WHAT THE TASK REQUIRES
The listing below contains a span that opens with the line containing "[button] (145, 25)" and closes with the line containing "Settings (1075, 2547)". Return that span exactly.

DATA TO EXAMINE
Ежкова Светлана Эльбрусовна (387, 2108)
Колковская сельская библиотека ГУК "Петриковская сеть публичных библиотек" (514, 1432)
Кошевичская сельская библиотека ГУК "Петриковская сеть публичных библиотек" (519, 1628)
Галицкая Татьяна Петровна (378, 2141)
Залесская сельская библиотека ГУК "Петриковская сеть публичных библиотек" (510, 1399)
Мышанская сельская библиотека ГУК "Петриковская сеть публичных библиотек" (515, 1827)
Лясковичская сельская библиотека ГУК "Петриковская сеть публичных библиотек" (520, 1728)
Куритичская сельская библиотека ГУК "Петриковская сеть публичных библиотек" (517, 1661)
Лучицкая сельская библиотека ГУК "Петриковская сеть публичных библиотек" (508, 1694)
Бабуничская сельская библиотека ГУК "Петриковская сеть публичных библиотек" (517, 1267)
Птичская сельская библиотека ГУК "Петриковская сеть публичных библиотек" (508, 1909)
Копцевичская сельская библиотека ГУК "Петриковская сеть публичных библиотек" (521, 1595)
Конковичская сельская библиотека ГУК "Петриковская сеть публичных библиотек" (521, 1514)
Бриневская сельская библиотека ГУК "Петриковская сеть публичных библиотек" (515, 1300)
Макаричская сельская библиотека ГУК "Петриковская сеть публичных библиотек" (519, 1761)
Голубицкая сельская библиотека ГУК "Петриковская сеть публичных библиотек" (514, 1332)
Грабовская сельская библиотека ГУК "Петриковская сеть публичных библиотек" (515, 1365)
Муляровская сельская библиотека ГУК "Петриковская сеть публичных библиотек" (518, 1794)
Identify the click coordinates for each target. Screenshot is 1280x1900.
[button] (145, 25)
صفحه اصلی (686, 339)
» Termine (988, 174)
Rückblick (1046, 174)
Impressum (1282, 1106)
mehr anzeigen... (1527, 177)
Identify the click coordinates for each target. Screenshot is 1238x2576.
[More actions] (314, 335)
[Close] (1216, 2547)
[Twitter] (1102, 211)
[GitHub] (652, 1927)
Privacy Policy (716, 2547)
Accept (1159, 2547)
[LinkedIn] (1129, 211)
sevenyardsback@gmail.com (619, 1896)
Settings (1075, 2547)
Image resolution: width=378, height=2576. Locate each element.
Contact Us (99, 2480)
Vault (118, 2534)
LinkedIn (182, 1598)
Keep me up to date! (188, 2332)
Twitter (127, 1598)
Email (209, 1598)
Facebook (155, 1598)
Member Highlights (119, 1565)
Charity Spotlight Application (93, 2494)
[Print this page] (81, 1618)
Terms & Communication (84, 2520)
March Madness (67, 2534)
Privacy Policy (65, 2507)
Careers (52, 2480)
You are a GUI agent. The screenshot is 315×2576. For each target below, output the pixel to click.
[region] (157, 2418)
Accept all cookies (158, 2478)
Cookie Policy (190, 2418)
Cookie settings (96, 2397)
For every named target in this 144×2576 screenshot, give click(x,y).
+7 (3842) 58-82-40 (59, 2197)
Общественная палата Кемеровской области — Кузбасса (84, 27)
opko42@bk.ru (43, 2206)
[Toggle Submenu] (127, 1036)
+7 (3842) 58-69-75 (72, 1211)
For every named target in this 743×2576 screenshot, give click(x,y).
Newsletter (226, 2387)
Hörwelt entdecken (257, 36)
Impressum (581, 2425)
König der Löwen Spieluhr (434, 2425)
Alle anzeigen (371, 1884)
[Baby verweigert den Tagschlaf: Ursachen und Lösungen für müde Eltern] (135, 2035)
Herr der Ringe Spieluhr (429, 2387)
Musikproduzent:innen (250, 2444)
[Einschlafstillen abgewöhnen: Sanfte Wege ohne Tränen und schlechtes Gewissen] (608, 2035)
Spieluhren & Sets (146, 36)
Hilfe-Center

WRITTEN SOLUTION
[button] (145, 25)
صفحه اصلی (686, 339)
» Termine (988, 174)
Rückblick (1046, 174)
Impressum (1282, 1106)
mehr anzeigen... (1527, 177)
Identify the click coordinates for each target. Screenshot is 1238x2576.
[More actions] (314, 335)
[Close] (1216, 2547)
[Twitter] (1102, 211)
[GitHub] (652, 1927)
Privacy Policy (716, 2547)
Accept (1159, 2547)
[LinkedIn] (1129, 211)
sevenyardsback@gmail.com (619, 1896)
Settings (1075, 2547)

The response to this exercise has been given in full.